**Exercise objective**: When you reach the line that contains "You are a GUI", set down that line and every one after it through the end of the records, exactly as written and with no pictures.

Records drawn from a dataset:
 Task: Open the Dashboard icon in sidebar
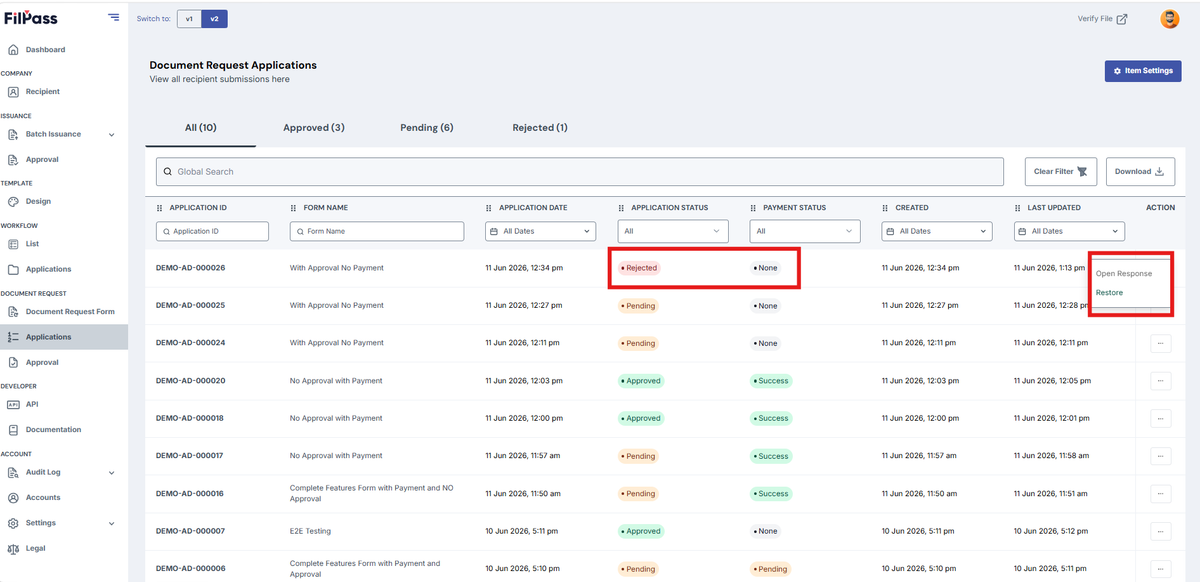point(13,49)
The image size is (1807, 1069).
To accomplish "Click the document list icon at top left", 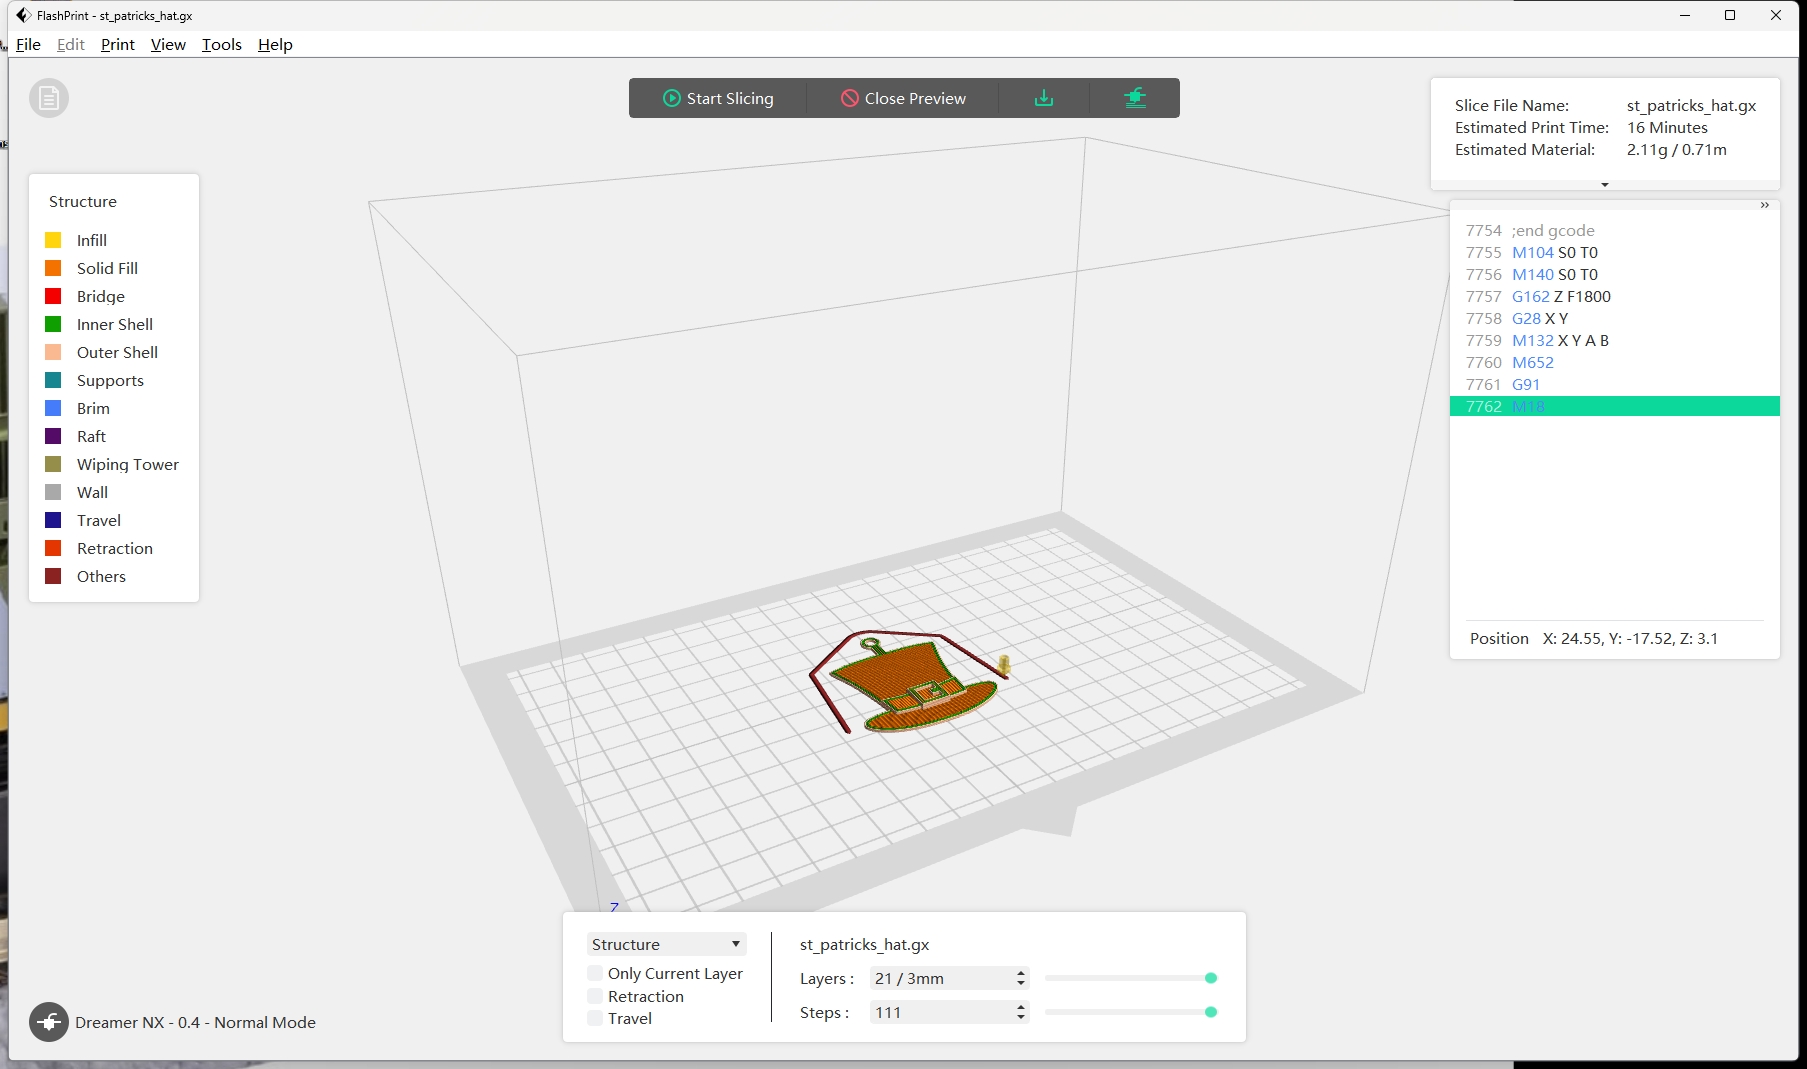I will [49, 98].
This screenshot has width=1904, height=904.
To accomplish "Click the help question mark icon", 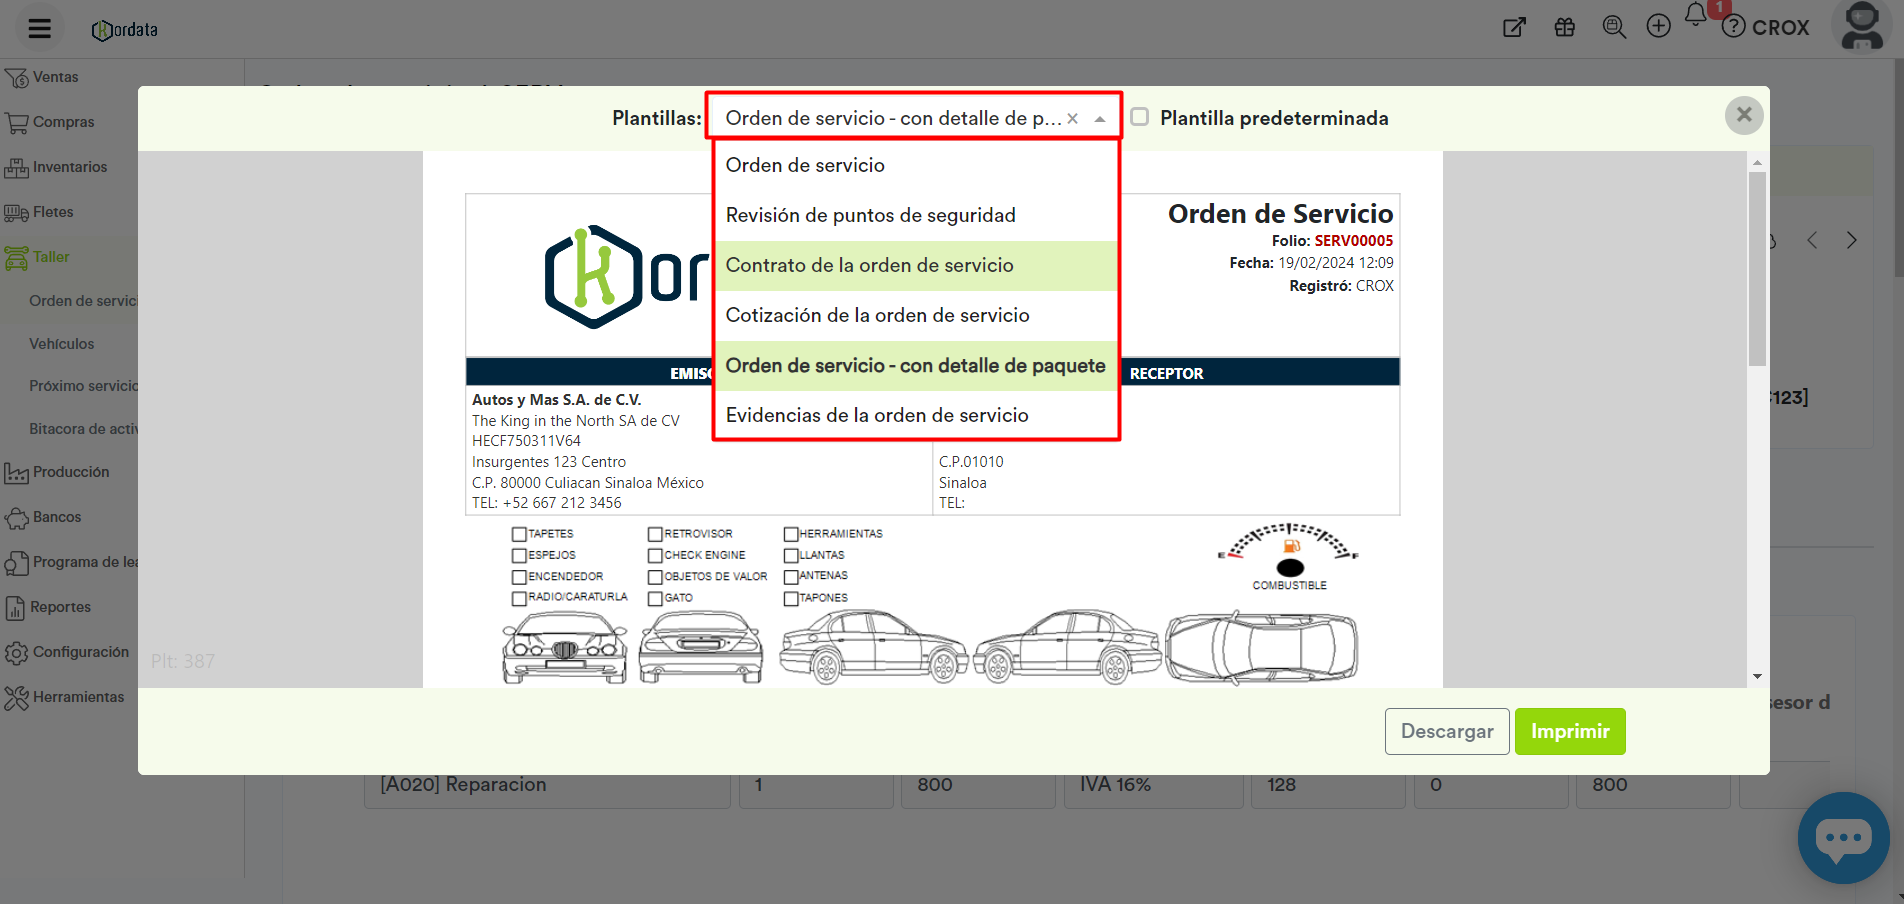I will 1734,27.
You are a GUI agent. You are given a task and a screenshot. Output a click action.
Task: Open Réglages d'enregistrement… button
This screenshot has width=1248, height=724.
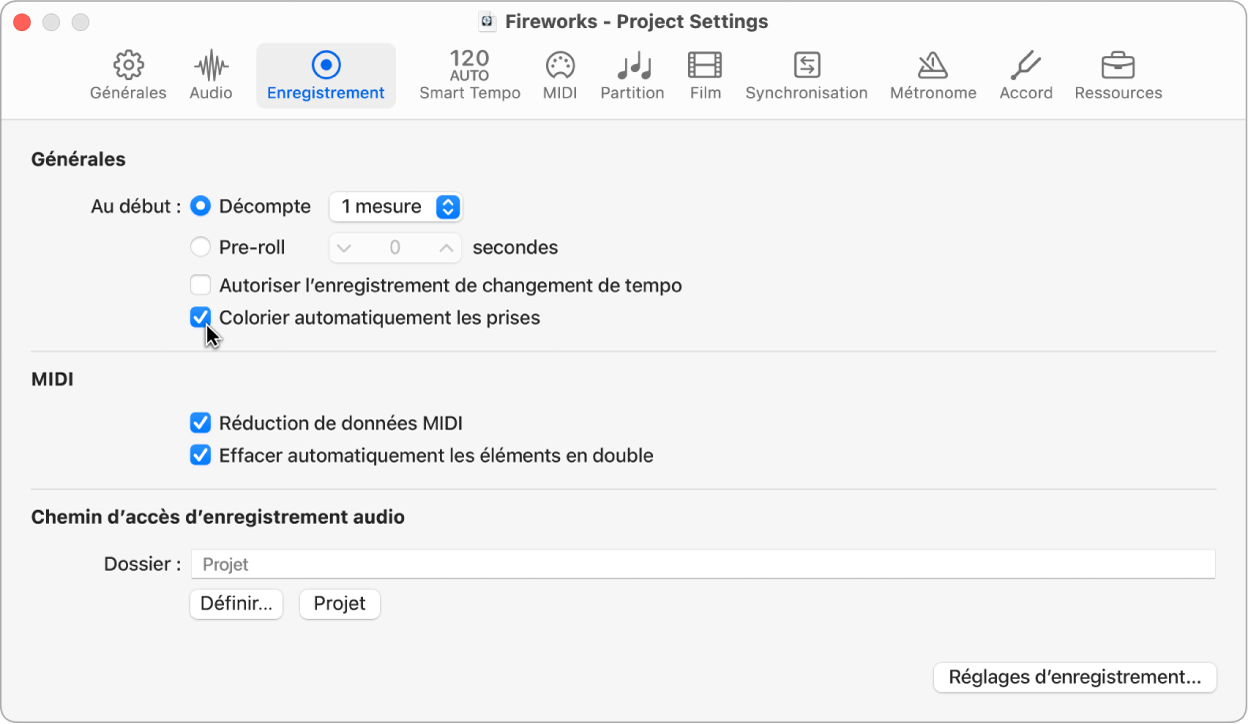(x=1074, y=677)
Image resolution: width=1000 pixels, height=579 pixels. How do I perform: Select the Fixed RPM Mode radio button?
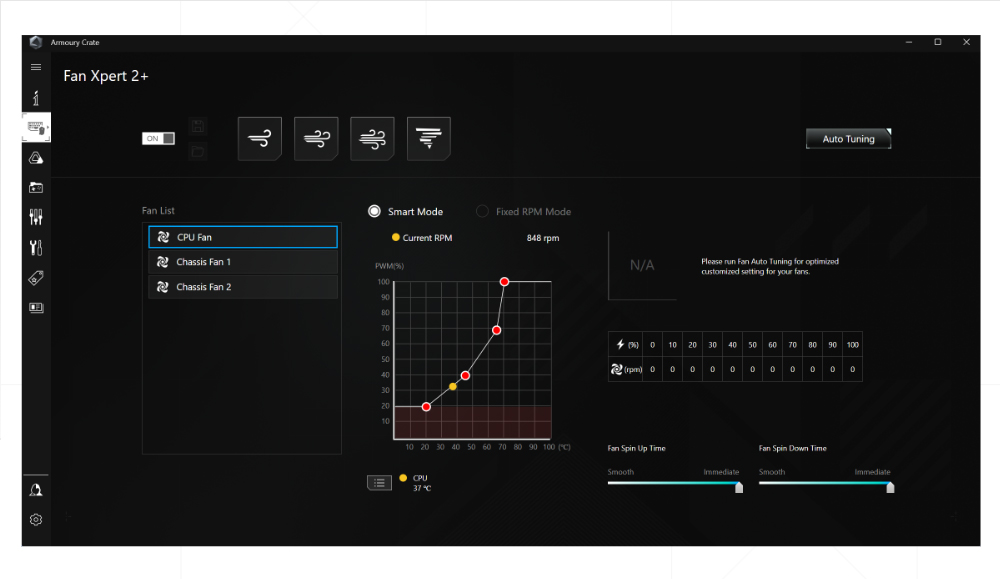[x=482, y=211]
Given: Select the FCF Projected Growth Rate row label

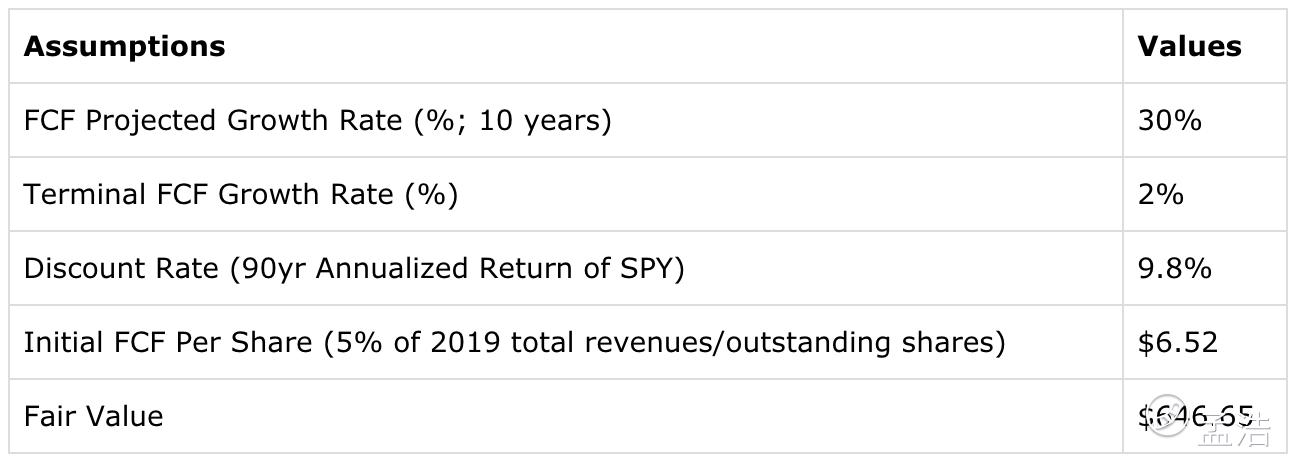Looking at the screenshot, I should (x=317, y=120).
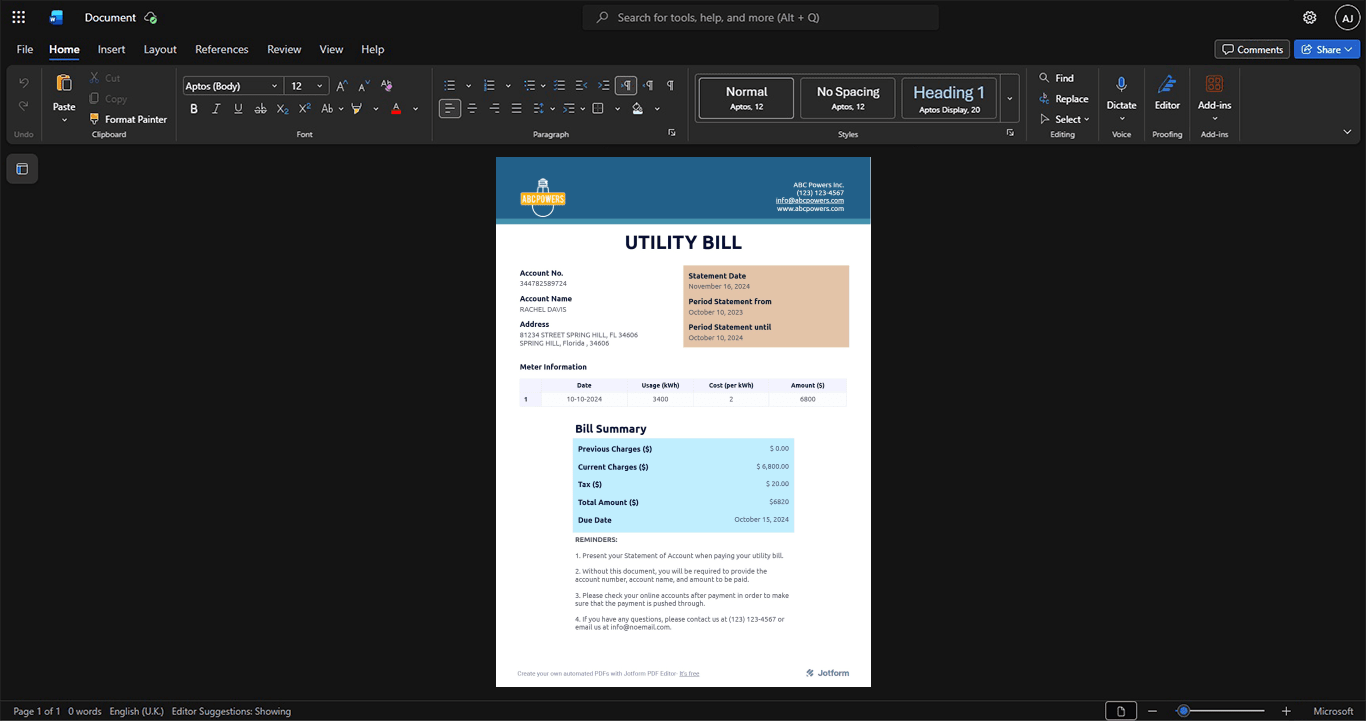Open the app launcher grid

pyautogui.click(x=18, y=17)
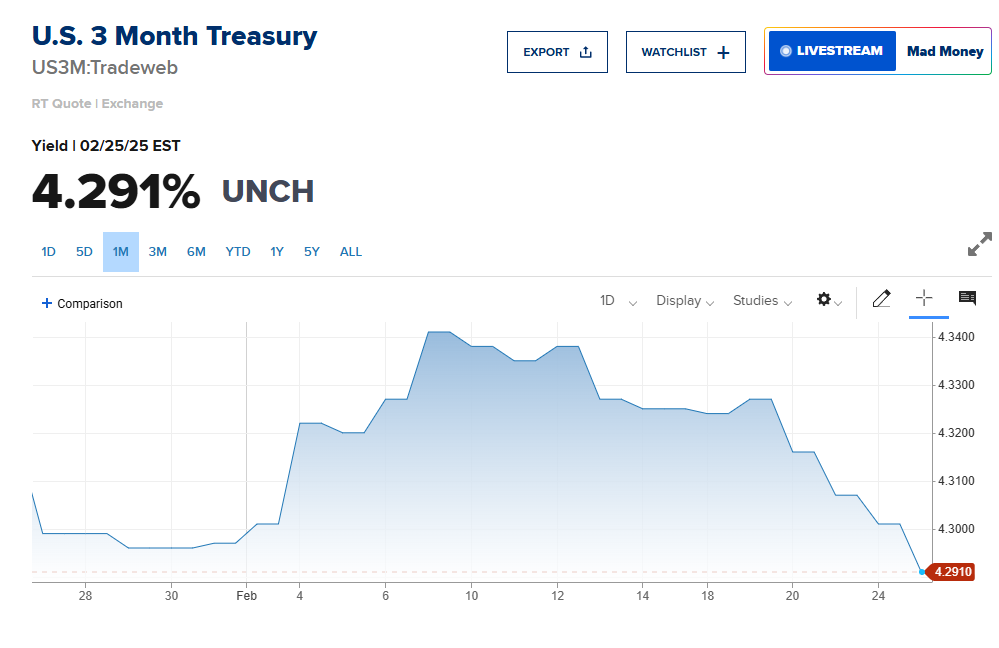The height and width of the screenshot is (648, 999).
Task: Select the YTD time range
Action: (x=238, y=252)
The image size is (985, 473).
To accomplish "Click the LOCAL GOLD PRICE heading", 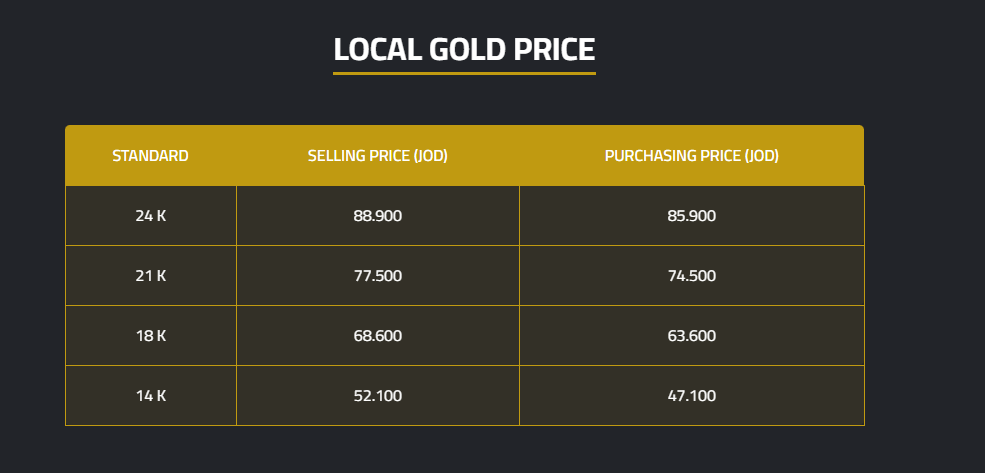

**Solution for this task**:
You are a GUI agent. You are given a task and a screenshot. Output a click action.
Task: Open Réglages d'enregistrement… button
This screenshot has width=1248, height=724.
(x=1074, y=677)
Image resolution: width=1000 pixels, height=579 pixels. How do I perform: Select the Fixed RPM Mode radio button?
[x=482, y=211]
Given: Select the FCF Projected Growth Rate row label

Looking at the screenshot, I should (x=317, y=120).
Open the app launcher grid

pyautogui.click(x=18, y=17)
The height and width of the screenshot is (648, 999).
Task: Select the YTD time range
Action: (x=238, y=252)
The image size is (985, 473).
To accomplish "Click the LOCAL GOLD PRICE heading", 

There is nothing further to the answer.